** Opening Record extracts block **
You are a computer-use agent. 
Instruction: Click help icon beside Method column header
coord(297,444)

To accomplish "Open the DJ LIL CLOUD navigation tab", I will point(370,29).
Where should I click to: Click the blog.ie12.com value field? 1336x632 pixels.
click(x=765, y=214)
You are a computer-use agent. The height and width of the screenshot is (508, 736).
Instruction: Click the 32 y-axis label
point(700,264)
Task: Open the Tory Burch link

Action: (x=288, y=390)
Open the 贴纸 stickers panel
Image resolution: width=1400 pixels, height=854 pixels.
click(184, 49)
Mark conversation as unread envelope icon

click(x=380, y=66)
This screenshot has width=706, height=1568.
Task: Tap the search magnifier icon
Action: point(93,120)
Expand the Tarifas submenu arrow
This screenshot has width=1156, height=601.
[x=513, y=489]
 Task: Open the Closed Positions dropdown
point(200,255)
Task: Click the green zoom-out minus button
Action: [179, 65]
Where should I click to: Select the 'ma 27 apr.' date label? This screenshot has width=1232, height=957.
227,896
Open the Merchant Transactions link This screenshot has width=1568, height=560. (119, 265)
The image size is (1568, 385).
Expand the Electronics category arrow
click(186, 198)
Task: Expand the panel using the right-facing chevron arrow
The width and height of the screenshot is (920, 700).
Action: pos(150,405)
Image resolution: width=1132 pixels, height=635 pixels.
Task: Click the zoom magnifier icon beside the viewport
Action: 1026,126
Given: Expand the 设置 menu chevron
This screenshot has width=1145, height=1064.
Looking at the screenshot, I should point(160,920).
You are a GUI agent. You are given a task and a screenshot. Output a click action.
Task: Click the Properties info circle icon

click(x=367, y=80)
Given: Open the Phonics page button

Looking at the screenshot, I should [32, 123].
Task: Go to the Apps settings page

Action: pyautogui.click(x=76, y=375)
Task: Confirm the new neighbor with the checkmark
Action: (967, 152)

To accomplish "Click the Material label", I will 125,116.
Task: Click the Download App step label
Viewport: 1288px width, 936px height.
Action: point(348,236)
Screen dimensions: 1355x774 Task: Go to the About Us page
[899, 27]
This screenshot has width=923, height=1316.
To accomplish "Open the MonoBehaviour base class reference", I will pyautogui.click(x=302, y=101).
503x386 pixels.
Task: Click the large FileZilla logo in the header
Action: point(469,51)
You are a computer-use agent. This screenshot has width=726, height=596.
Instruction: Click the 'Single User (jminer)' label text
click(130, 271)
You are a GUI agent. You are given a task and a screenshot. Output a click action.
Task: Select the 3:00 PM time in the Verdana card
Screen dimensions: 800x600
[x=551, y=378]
** Closing Record extracts block **
[What the exercise asks]: List every line in the records above that contains the word "computer".

[Output for this task]:
You are a computer-use agent. 
You are a computer-use agent. The height and width of the screenshot is (508, 736).
You are a computer-use agent. This screenshot has width=726, height=596.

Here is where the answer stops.